The Coastal Rangers were created in 1956 and modeled after the British post–World War II marine commando forces such as the Royal Marine Commandos with the objective to create a highly mobile force which had the flexibility to operate behind enemy lines and conduct raids against an invading force in the littoral areas of Sweden. Within the unit are also the frogmen (Attackdykarna) created 1955 and merged into the Coastal Rangers in 1956. The frogman unit was modeled after first the US Navy UDT in the 1950s and later the US Navy SEALs and British Special Boat Service in the 1960s. The Coastal Rangers were during the late parts of the cold war used mainly as a very highly trained light infantry/commando unit whose main tasks were amphibious landings, raids and assaults. Secondary tasks were long range reconnaissance and sabotage. Since the year 2000, however, the unit has been reorganized into its current organisation and is now composed of full-time professional personnel with emphasis on reconnaissance patrols behind enemy lines but still retain the capability to conduct direct action missions.

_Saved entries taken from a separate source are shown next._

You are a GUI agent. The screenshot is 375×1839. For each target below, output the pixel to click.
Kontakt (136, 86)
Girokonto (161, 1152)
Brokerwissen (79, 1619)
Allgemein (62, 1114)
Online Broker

The Coastal Ranger Company is responsible for providing intelligence to the rest of the Amphibious Regiment. The company is divided into two elements, the Assault/Commando element, and the frogmen reconnaissance element (attackdykarna). While both elements are experts in deep reconnaissance and direct action, the Commando element is more oriented on direct action than the Reconnaissance element, but the ability to conduct underwater insertions and the high stealth capability of the Reconnaissance element makes them the favourable choice for certain reconnaissance missions.
After the first two months of Coastal Ranger training, each individual belonging to the Commando and the Reconnaissance elements get specialized training depending on their assigned tasks in the teams. There are 4–8 members in every team and the different specializations are:
Team Leader: There is also a 2nd-in-command in the team, who assists the TL (Team Leader) and takes over if the commander is killed or injured.
Communications specialist: Responsible for the teams communications equipment and the communication with the higher command. He is also trained in encryption and laser guidance as he is the one that is in charge for guiding airstrikes and artillery to located enemy targets. The extra and heavy radio equipment requires the specialist to have excellent physical stamina, although, the load is normally rotated around the team.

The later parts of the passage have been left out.